# Haunt Finder



## Zombie-F (Apr 12, 2004)

I know I've seen posts here and elsewhere stating that some people have no idea what haunted attractions exist in their area, well there's a nifty tool on the internet called the Haunt Finder that lists (mostly) pro haunts in a state-by-state fashion.

Check it out and enable yourself to be frightened this Halloween.
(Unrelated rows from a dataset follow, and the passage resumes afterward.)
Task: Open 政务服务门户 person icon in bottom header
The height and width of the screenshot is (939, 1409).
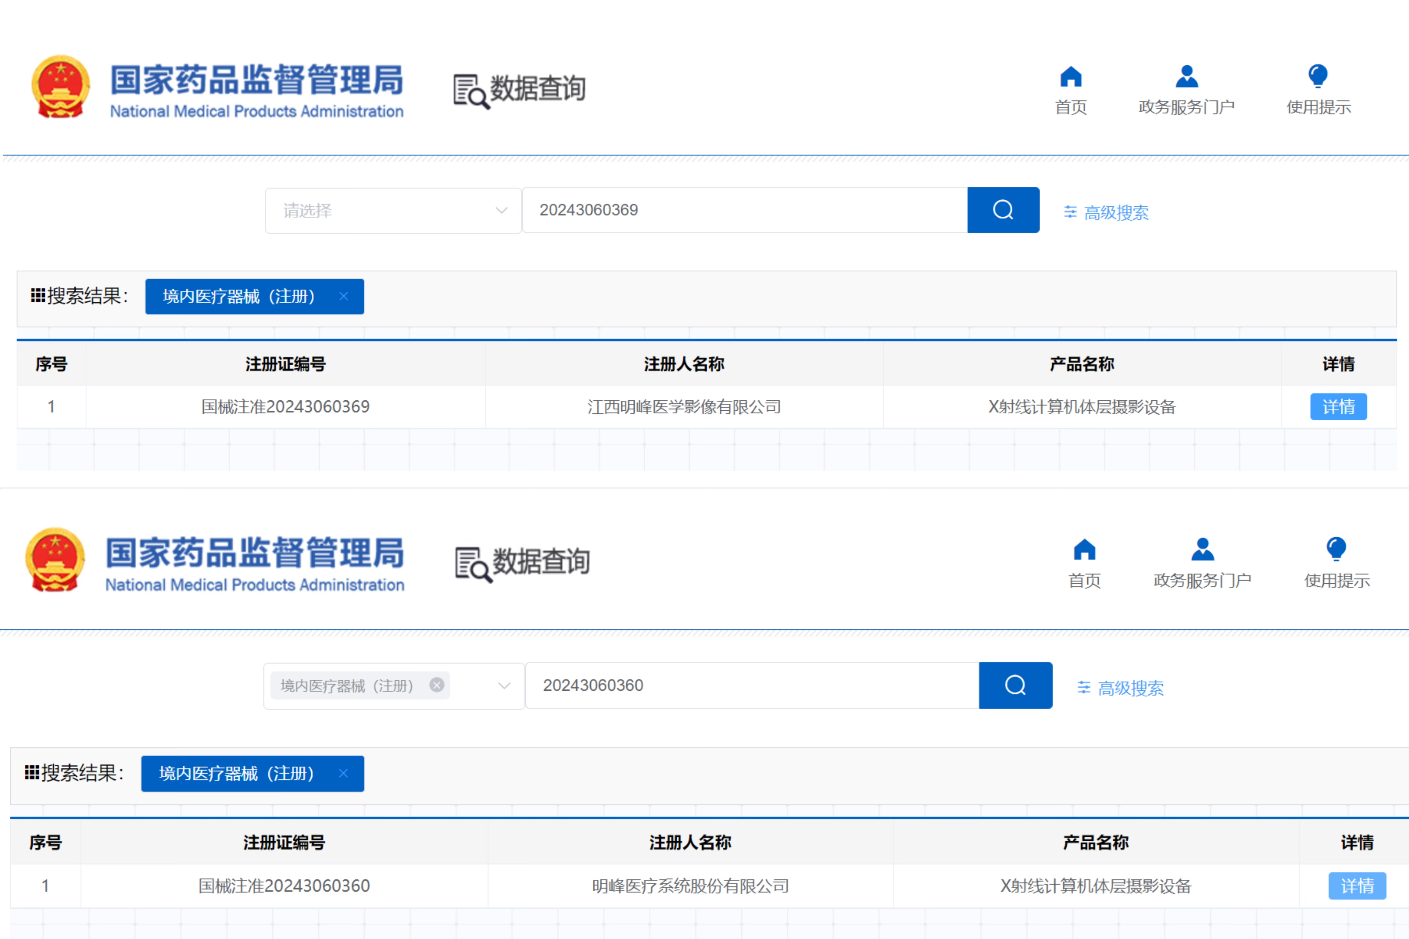Action: click(1202, 550)
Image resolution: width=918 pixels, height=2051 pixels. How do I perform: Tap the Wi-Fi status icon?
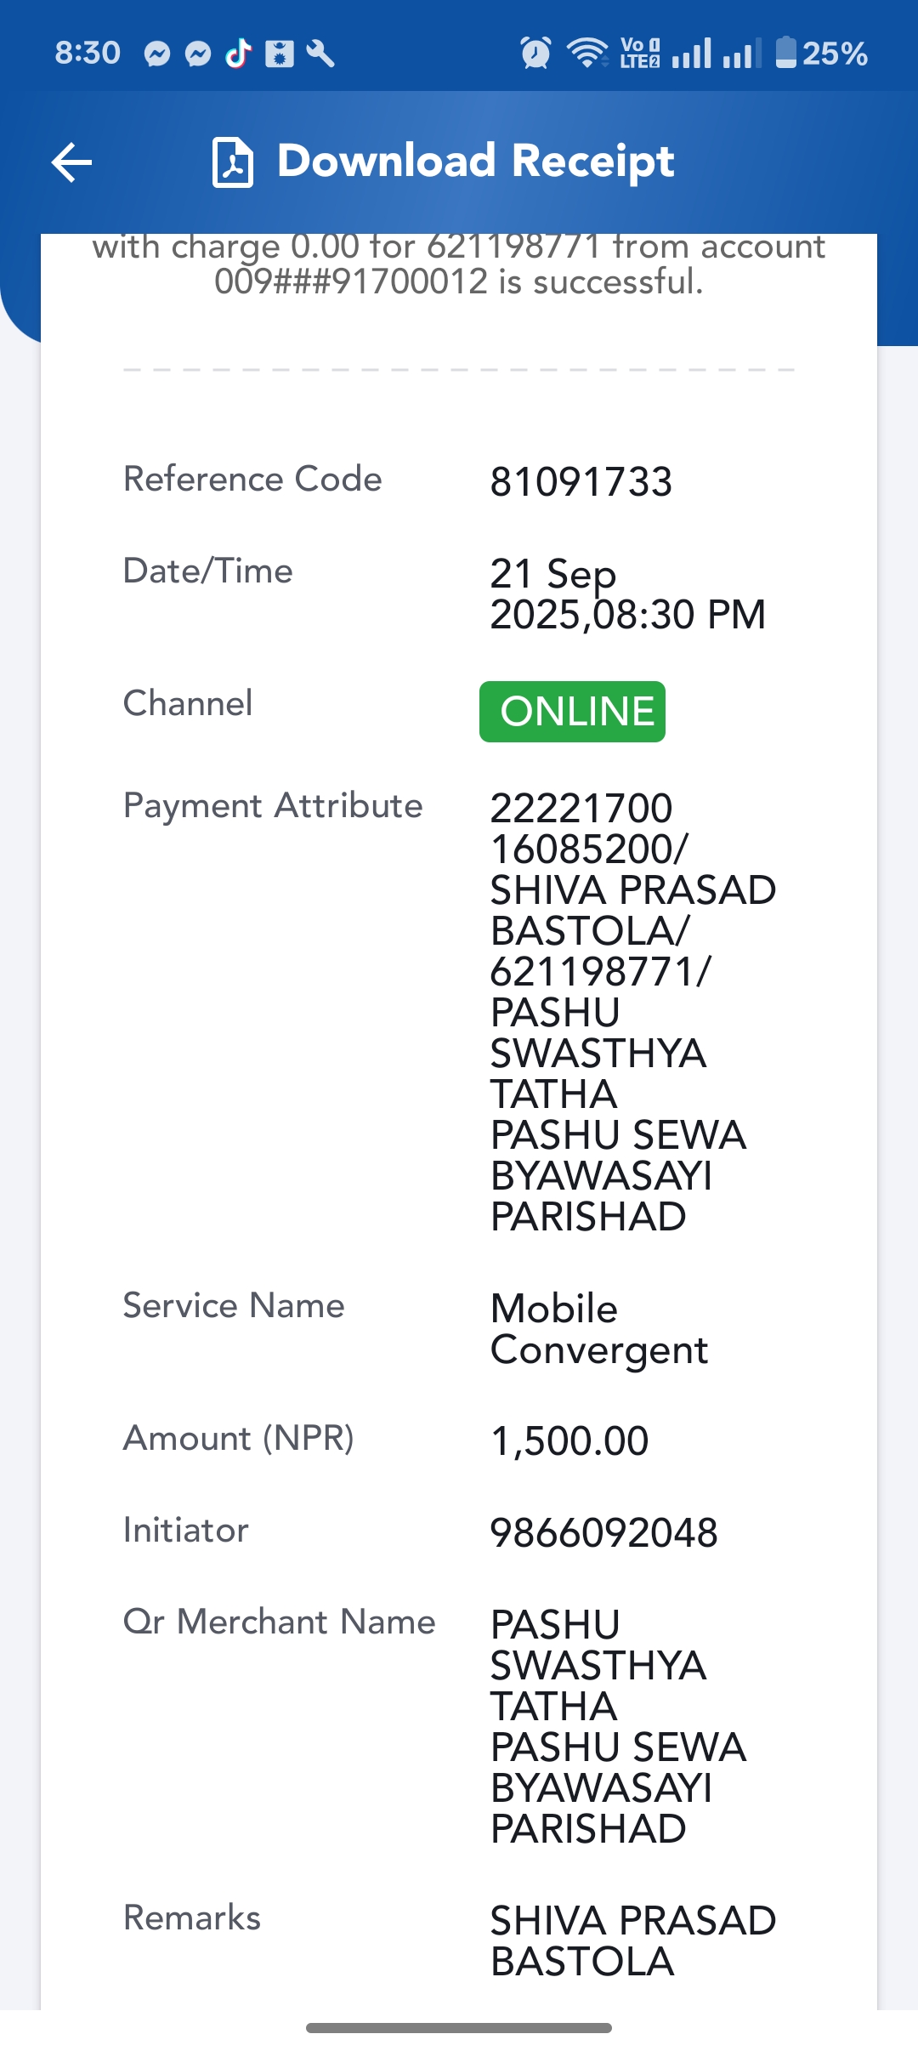587,53
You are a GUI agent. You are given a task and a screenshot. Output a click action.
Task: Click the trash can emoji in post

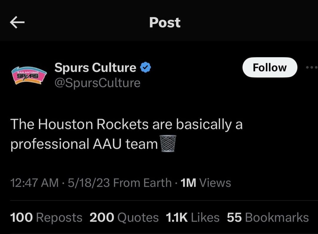[x=168, y=144]
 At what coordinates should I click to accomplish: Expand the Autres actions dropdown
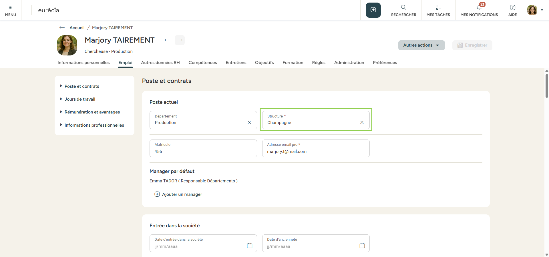click(421, 45)
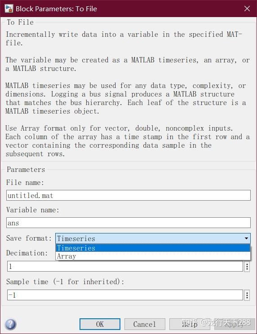Click the Sample time input field
Screen dimensions: 257x334
coord(125,295)
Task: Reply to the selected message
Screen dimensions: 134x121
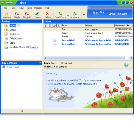Action: point(17,15)
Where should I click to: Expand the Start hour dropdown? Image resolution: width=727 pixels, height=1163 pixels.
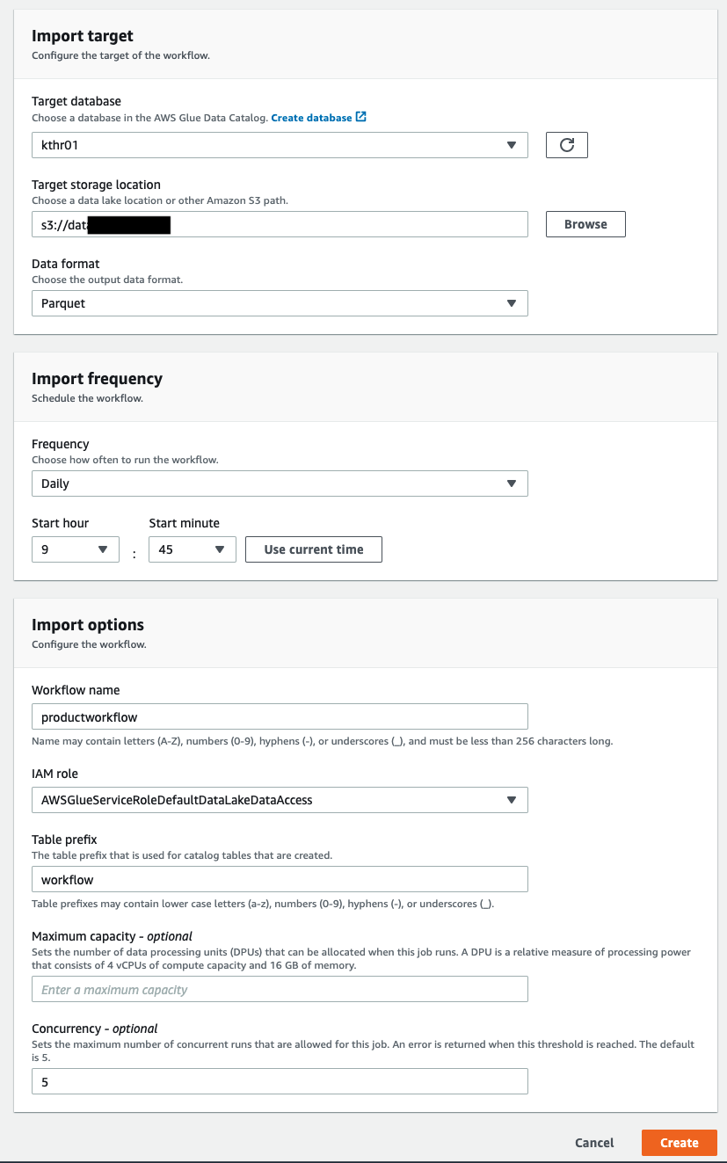coord(75,549)
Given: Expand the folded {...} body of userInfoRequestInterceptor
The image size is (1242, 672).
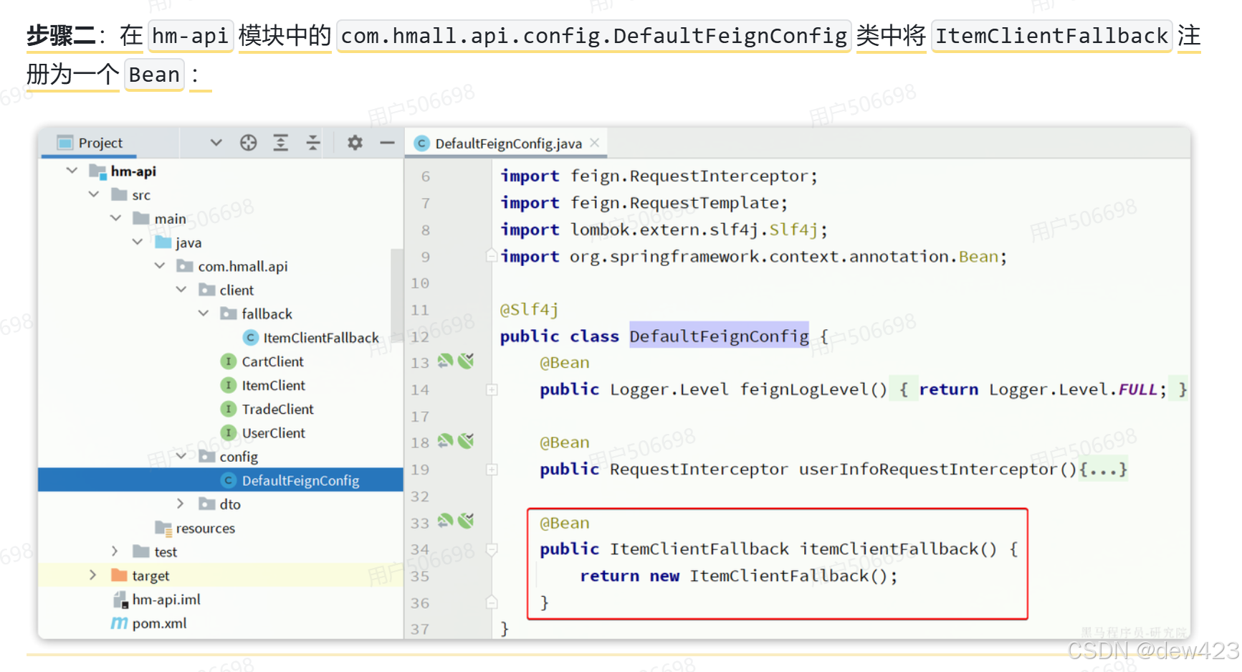Looking at the screenshot, I should (1104, 469).
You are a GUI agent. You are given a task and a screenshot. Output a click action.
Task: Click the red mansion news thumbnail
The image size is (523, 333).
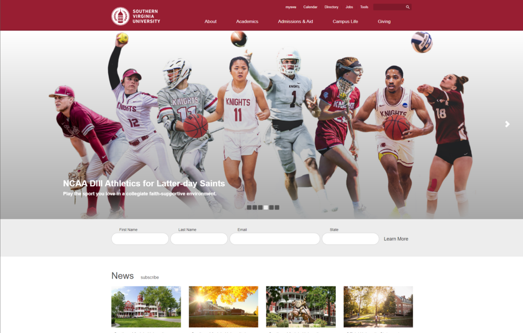coord(146,306)
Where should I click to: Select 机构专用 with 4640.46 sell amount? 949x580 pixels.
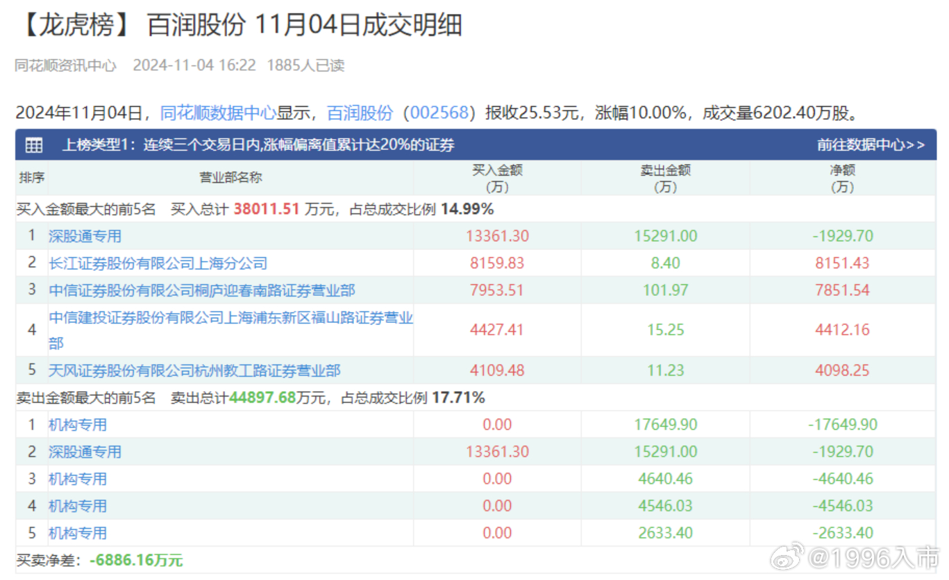pyautogui.click(x=78, y=479)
http://www.hauntfinder.com


----------



## Sinister (Apr 18, 2004)

The info I saw on there now and about a month ago when I checked for Florida and Alabama was 2 years out of date. There was one of the entries that was near where I live that spelled "Pumpkins" like "Pumkins" that was too funny especially when you consider where I come from.


----------



## Zombie-F (Apr 12, 2004)

Yeah. I know it's kinda out of date, but most haunts do operate pretty much every year. I'd try to get contact info and give 'em a call or e-mail before just going to one of these listings.


----------



## Sinister (Apr 18, 2004)

I know Universal and Busch Gardens has their shindigs going every year. I'm going to be paying close attention here in the next couple of months or so to the Haunts that may or may not spring up here and there. They have "Ghost Walks" where a guide takes you around and regales you with stories through the historical sections of the surrounding area here. I've always meant to go on one but something always comes up.


----------